= The Art of Playing Mythos =

Collectable card game book

The Art of Playing Mythos, subtitled "A Tome of Arcane Knowledge", is a book published by Chaosium in 1996 about Mythos, a collectible card game (CCG) published by Chaosium the same year.

==Description==
The Art of Playing Mythos starts with an expansion of the rules included in each Mythos starter set that explains some ambiguities in the original rules and provides some errata. The book then gives some instruction on deck construction, and how to make one's deck focus on the storytelling aspect of the game.

The book also lists every card published at that time, with extensive background on some of the cards. A section then gives tips and tactics on how to play the game, and a Frequently Asked Questions section provides answers.

==Publication history==
With the sudden success of Magic: The Gathering in 1993 and the subsequent rise of other CCGs, Chaosium entered the market in 1996 with Mythos, and also released the promotional product The Art of Playing Mythos, a 160-page book written by Scott David, Aniolowski, Charlie Crank, Eric Rowe and Lynn Willis.

==Reception==
In the July 1997 edition of Dragon (Issue #237), Rick Swan thought that "serious players should ... consider investing in The Art of Playing Mythos.

In Issue 10 of Arcane, Paul Pettingale questioned the inclusion of the rules, which were also included in every starter deck.
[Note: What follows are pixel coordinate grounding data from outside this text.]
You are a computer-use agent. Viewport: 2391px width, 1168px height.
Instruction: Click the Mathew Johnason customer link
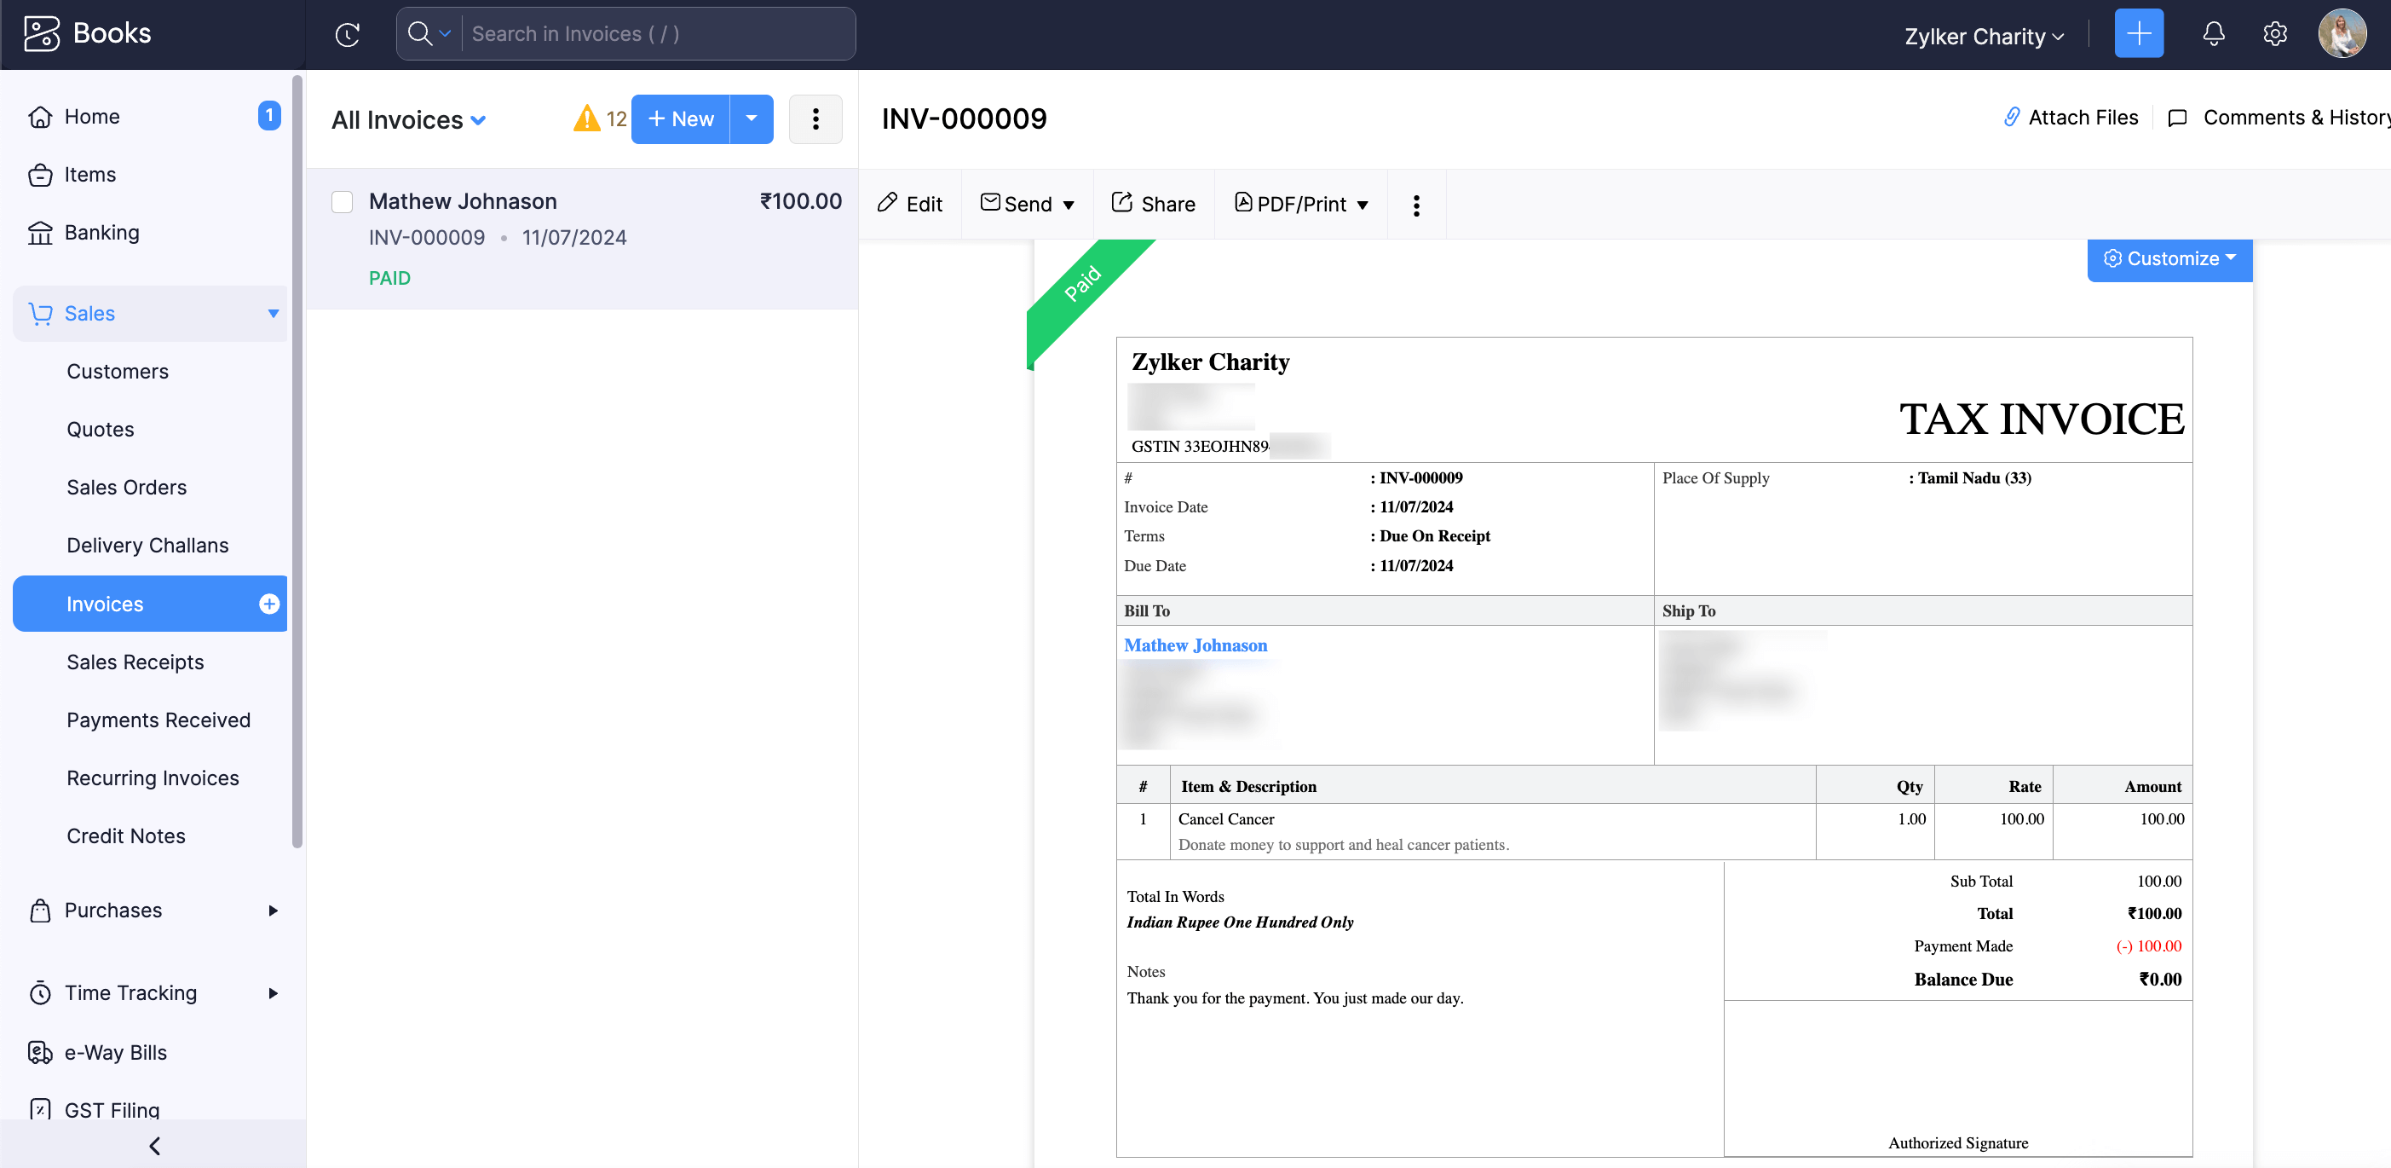[1196, 643]
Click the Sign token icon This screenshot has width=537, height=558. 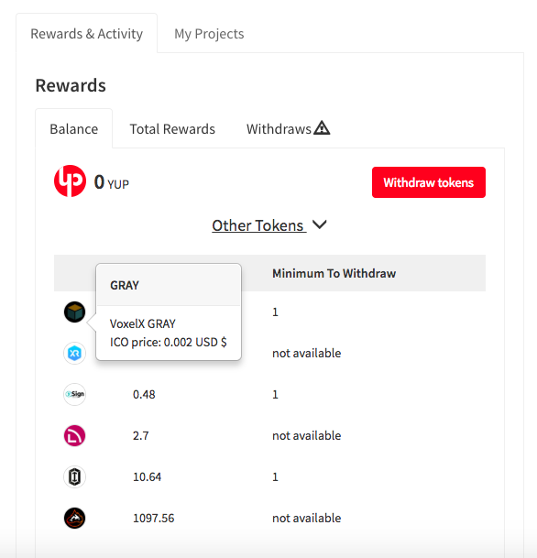tap(75, 394)
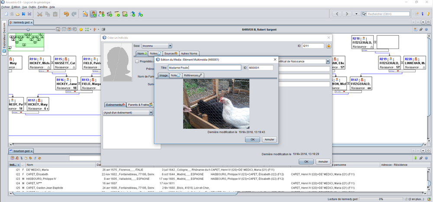433x202 pixels.
Task: Open the Autres Noms tab
Action: click(189, 53)
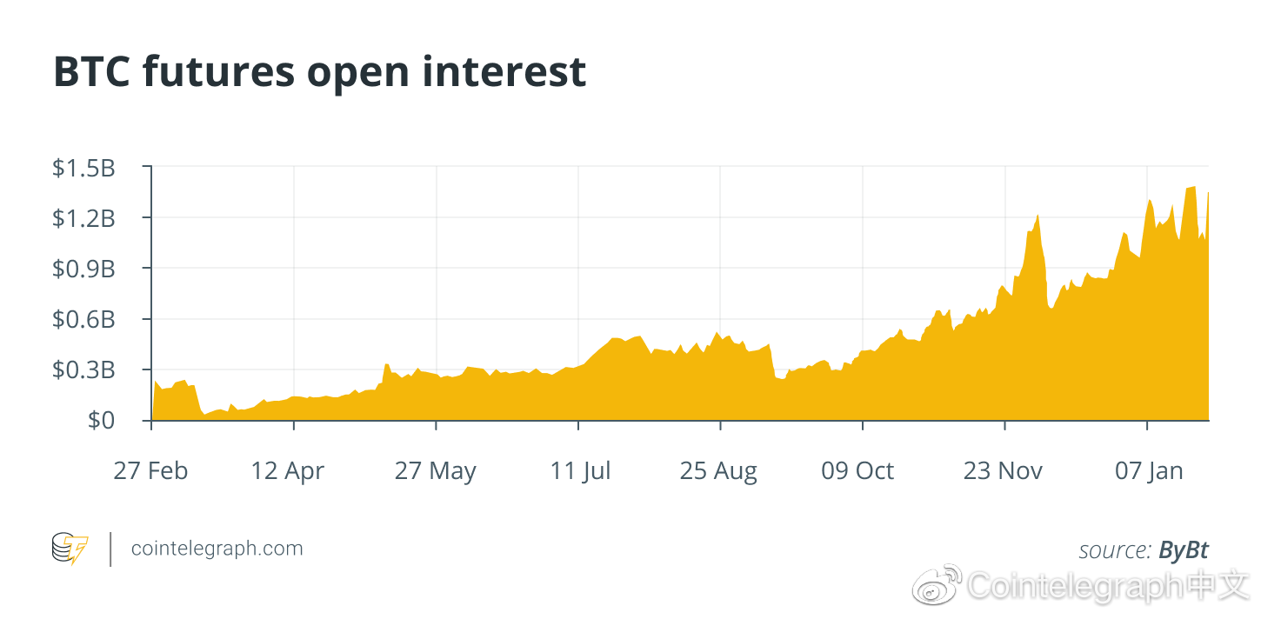Select the 07 Jan date marker
The image size is (1261, 619).
(1149, 471)
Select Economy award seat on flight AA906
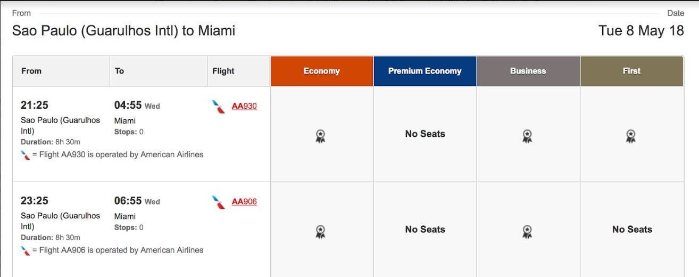The image size is (699, 277). pyautogui.click(x=320, y=232)
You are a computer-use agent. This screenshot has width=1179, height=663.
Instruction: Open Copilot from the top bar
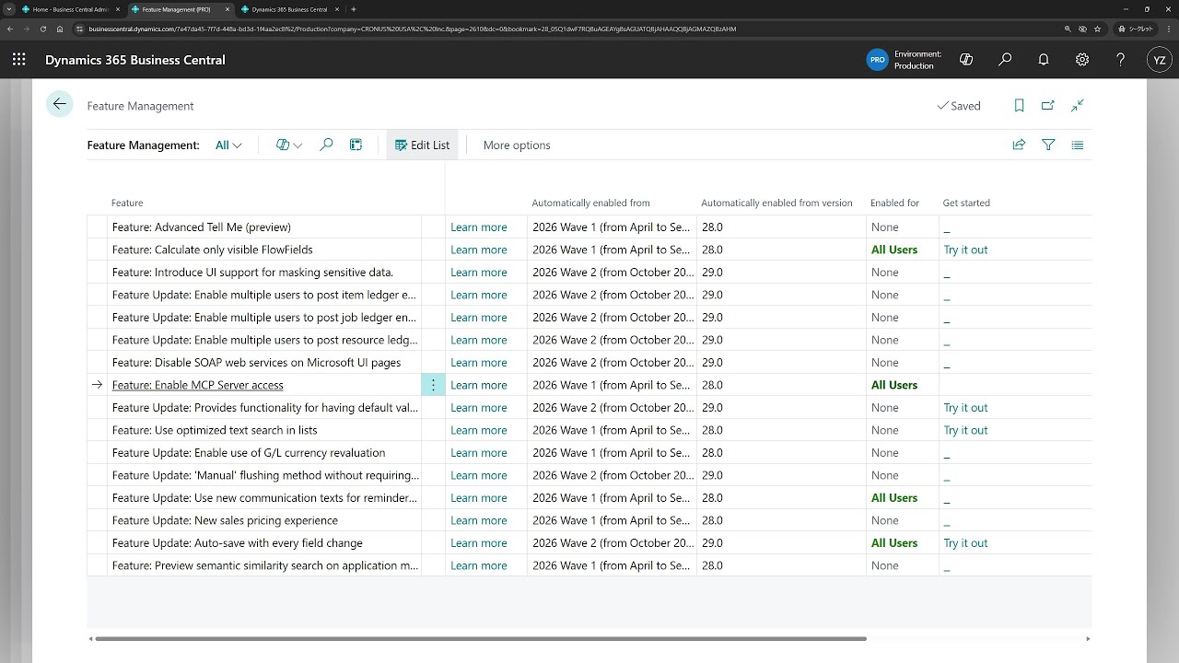(966, 59)
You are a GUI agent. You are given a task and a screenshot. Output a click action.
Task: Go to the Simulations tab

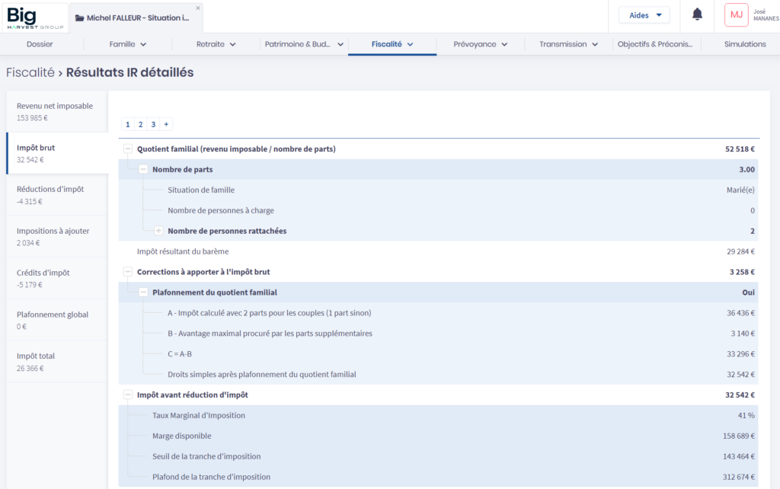click(744, 44)
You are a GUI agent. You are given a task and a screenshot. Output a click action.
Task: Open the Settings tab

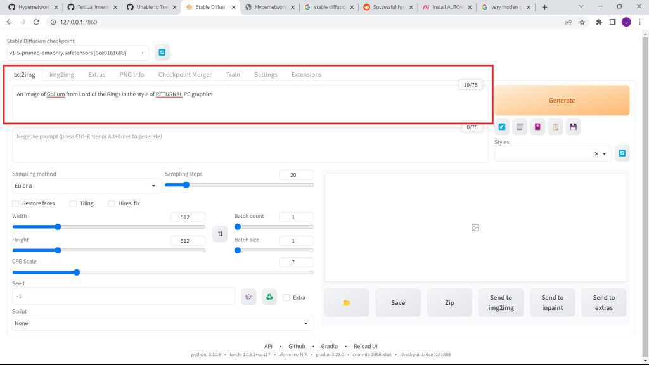click(266, 75)
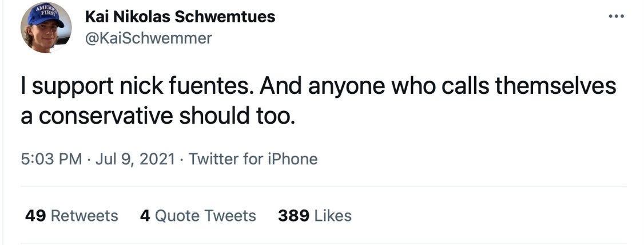Visit the @KaiSchwemmer handle link
The width and height of the screenshot is (644, 245).
(148, 38)
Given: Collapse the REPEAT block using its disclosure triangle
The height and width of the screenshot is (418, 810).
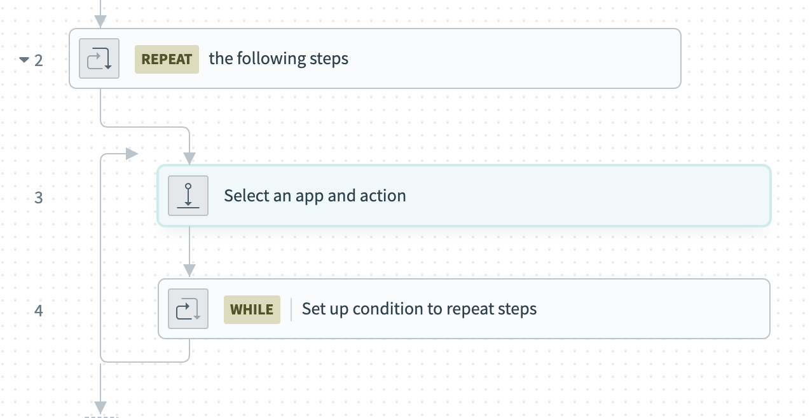Looking at the screenshot, I should point(24,58).
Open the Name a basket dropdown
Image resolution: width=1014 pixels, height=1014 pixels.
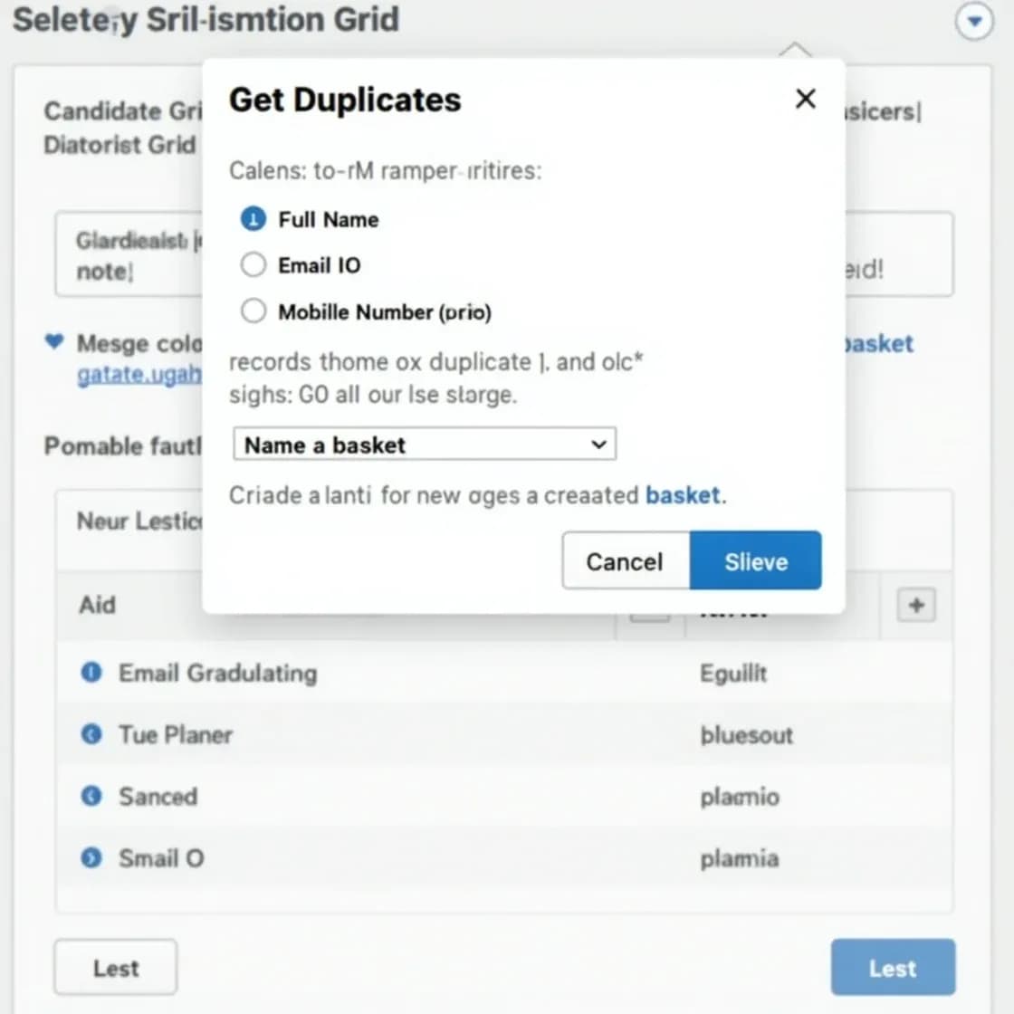[424, 444]

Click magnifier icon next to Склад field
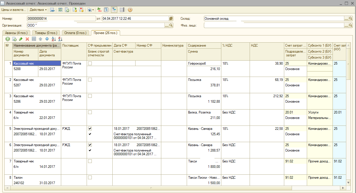click(x=351, y=19)
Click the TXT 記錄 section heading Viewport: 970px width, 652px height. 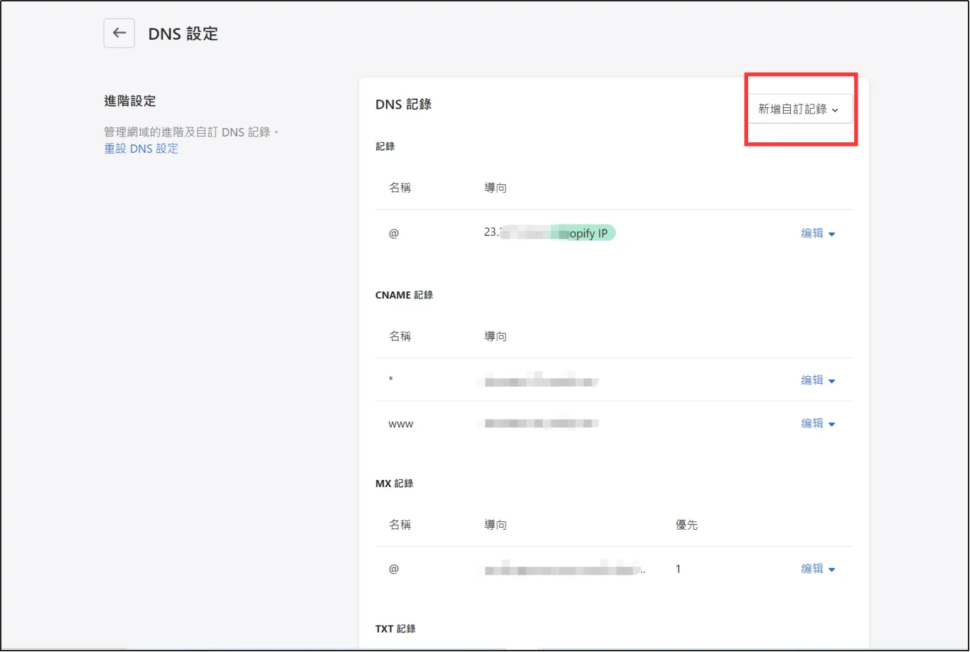(395, 629)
Pettingale also thought too much of the book (60 pages) was spent on describing some of the cards, and not enough (20 pages) was spent on game tactics. He concluded by giving the book a poor rating of 5 out of 10, saying, "I can't help feeling that the tactics section could and should have been beefed up from 20 to around 70 pages, and the peripheral information minimised to add worth to the book for seasoned Mythos players."